I am a woman. I am a student. I am an American combat veteran. I am Muslim. I am many things. We are all many things. Lately, I find myself identified by others in a hundred different ways and almost none of them actually represent who I am as a person. There is something changing in my country of origin and its confounding to me. The United States used to be somewhere I felt comfortable to be myself with all my complexities. In the last few weeks I have been faced with a changing reality.
I have sworn three pledges in my life; to God, country and the love of my life. I have taken them seriously and am presently faced with doubt about my pledge to country. I swore to defend the Constitution of the United States when I joined the Army several years ago. Today, the civil liberties granted and protected by that piece of paper are under assault and I am unsure of how to proceed. It’s an ethical dilemma I never thought I’d be faced with in my lifetime. I am proud of my service, even if I still struggle with some of the events of my service. I carry a strange burden of being privileged socially because I am a veteran yet hurt and frustrated because so many of my compatriots speak pejoratively about Muslims. My experience in Iraq forever changed me. Seeing the damage humans can inflict upon each other for no particular reason horrified me. It made me a pacifist. It also forced me to assess my opinions and assumptions and educate myself on more sides of the story. There are still moments in my life and from my time in service I haven’t made peace with.

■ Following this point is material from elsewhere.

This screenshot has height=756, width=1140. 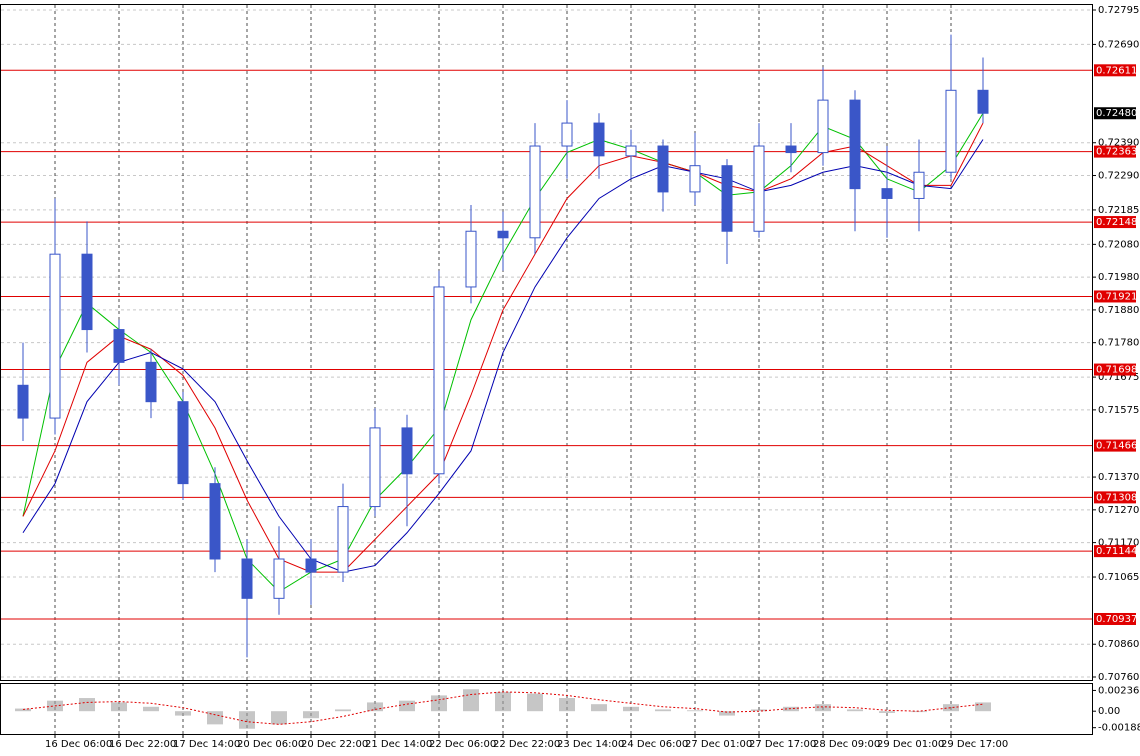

God is balancing much of my anxiety around my country. What brings me the most comfort in this harrowing time of rapid and unpredictable change is that we were all born of the same soul. That God created differences amongst us, yet we are all the same. The superficial categorizing of identity and manufactured social hierarchy don’t matter; it’s what is in someone’s heart that matters. (I would like to add on a secularist note, that whatever creed one chooses to follow is none of my business. Faith is a private matter.) Another bit of comfort for me comes from knowing that while humans are capable of extreme violence, bigotry and division the inverse is equally true. Humanity has the capacity to be open, kind and loving. It is entirely possible to overlook perceived differences and embrace one another. At the end of the day it is my belief that people all want the same things. Healthy happy families, clean water, nutritious food, education, freedom of movement and the ability to be and express themselves without fear of reprisal for being “different”. It’s the differences that make us uniquely beautiful in our own ways.
My pledge to the love of my life is being tested by my country. My partner and I have different passports. Unlike my passport, his lists his religion and that brings me a new worry. It breaks my heart that one little word on a piece of paper may prohibit him from seeing my beloved California. To honor my promise and love for him, our family, Ummah, my country and the world I will continue to do my humble best to speak up when there is injustice. I will not back away from doing what is moral and ethical because the other option is easier. I am not afraid because I am strong. It is my promise to the world to remain strong and continue to advance my knowledge and promote justice.